Soon hordes of children and their parents will flood movie theaters to see an adaptation of the first of C.S. Lewis' Narnia Chronicles. I remember one particular line from the book which resonates with this discussion of God's darker nature. The children are warned that Aslan the lion (an allegorical Christ) is no tame lion, so they should be careful. The Triune God we are currently dealing with is also no tame lion, and it would serve us well to be mindful of God's unpredictable sovereignty. Ananias and Saphira come to mind here (Acts 5). The great 17th century metaphysical poet Henry Vaughn captures this in his poem "The Night (John 2:3)."

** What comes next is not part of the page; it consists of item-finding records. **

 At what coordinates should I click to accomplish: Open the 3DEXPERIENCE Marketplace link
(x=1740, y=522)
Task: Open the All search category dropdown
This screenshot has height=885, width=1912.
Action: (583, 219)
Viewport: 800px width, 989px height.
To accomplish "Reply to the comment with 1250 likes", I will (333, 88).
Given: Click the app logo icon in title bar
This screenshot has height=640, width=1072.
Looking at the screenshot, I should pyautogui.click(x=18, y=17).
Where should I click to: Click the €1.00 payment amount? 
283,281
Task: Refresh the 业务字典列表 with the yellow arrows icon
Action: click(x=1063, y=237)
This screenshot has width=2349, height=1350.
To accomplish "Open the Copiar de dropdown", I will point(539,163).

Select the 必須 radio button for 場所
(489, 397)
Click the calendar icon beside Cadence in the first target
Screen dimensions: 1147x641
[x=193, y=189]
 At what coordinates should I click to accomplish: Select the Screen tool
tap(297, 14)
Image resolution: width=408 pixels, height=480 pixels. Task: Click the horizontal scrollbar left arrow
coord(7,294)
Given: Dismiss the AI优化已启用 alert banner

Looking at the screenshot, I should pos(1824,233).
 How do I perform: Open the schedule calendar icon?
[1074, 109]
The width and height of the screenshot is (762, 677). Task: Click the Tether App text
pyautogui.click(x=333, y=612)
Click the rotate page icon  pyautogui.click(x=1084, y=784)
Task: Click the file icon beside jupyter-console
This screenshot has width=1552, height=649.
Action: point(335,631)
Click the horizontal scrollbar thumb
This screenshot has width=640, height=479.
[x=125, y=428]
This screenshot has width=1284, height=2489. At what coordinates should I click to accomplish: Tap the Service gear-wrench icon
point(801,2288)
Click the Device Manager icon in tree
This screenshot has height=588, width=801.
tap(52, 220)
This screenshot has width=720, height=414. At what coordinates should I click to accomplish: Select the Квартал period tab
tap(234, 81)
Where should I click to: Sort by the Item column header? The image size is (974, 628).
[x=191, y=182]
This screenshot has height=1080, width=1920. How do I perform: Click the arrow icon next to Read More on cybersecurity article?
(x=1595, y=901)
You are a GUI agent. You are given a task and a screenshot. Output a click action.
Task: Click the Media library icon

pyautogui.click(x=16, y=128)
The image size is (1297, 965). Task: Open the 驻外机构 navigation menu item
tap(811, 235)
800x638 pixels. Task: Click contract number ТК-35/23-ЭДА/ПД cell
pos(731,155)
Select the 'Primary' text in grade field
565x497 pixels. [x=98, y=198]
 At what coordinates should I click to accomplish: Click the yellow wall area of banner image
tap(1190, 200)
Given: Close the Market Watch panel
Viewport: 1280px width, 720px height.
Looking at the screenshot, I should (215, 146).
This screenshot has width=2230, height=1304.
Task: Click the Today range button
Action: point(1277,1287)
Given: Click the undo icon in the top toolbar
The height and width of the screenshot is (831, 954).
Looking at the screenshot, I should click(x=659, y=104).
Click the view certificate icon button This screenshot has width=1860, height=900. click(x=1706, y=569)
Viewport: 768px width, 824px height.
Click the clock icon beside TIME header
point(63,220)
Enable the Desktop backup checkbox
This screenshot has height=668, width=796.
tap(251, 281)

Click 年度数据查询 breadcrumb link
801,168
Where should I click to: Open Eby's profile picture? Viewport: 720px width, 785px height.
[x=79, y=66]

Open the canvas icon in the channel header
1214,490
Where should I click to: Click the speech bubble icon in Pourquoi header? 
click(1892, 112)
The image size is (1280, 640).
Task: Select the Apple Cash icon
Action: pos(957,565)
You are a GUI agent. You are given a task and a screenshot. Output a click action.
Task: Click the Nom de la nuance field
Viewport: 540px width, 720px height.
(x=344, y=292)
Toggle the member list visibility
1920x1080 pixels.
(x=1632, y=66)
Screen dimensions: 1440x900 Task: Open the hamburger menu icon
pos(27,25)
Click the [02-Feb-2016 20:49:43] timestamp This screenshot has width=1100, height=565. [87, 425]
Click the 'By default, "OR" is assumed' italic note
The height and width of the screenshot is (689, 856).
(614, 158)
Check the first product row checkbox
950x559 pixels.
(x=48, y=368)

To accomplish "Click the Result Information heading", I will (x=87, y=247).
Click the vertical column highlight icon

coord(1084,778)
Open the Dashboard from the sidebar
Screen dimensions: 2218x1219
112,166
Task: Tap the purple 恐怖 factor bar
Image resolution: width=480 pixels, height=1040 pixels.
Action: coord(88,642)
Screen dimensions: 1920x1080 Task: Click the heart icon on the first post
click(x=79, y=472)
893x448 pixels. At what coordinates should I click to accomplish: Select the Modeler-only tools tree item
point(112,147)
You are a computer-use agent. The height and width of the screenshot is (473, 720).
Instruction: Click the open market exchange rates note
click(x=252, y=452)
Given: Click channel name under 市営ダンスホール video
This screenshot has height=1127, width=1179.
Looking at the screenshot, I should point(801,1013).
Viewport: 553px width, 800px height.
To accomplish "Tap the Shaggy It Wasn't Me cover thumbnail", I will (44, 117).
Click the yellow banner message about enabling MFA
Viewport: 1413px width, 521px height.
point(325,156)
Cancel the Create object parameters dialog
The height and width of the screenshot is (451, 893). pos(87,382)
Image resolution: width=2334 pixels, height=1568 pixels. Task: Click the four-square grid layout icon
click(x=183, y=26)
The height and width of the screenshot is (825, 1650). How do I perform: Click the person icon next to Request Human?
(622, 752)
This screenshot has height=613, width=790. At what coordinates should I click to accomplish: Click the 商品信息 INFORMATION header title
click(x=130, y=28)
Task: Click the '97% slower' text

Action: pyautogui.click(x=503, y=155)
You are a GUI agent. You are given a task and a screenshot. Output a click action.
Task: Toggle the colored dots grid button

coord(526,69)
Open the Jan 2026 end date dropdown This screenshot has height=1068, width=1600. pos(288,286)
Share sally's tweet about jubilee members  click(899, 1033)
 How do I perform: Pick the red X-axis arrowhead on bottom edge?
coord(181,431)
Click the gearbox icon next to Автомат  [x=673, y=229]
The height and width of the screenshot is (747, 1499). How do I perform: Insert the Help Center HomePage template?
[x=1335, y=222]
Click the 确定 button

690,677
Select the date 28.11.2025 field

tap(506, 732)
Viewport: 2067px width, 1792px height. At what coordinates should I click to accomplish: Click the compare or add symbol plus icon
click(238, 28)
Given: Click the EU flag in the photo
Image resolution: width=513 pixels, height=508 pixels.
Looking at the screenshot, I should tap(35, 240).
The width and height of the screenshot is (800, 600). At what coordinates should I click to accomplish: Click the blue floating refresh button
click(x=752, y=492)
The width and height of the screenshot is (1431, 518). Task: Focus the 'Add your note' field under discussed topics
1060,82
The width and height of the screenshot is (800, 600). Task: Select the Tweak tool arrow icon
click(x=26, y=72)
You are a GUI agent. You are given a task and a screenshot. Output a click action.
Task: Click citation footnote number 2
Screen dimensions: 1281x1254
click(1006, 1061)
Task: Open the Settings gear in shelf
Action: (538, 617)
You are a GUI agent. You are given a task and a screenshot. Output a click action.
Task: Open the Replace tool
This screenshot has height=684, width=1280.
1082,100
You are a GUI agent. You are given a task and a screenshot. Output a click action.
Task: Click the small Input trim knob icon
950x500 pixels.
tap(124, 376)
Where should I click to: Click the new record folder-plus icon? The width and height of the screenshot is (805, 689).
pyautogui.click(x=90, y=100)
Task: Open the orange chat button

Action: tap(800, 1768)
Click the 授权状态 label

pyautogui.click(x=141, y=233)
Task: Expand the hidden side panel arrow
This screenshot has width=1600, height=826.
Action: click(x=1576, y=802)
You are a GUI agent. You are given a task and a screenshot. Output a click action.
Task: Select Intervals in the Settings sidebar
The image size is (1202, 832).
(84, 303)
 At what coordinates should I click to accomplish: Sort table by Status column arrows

There is in God (some say)
A deep, but dazzling darkness; As men here
Say it is late and dusky, because they
See not all clear;
O for that night! where I in him
Might live invisible and dim.
Something to ponder as we make our way through the thickets of Advent.
3 Comments:
I'll have to chase up that book, Ars. Re what God might have planned, I wonder if it will be the third exile - to make a hat trick. There's a lot of nasty stuff gone on in Israel since 1948. Re Tamar: have you read Karen Armstrong's book on Genesis. She contrasts Joseph with Judah. His admission that he was wrong in his treatment of Tamar demonstrates, according to Armstrong and - as a female I have to concur - proved that he was the only one of the lot who proved to be self-reflective. And how fitting I think since my Lord was of the House of Judah.
Many is the times that we as mere mortals try to put our own spin onto the characteristics of Almighty God! Who is man that he dares to question Gods' judgments? Can we see into the heart of a man or know what is going to happen 2,000 years down the line?
We (all of us) are guilty of attempting to place God into a mold of our making.As it is written, "His ways are not our ways!" To attempt to compare him to a pagan god like Zeus, is folly on our part.
The reason that Anias and sophirah Died was because they tried to deceive God! And God will not be deceived! Had they been truthful, and said that they had with held some of the money they got for selling their property, they would not have died!
I certainly don't believe God is irrational, ala Bloom, but I like the way Bloom unsettles our perspective. It's healthy. C.S. Lewis brought the same literary eye to the Bible, and what a wonderful blessing that was.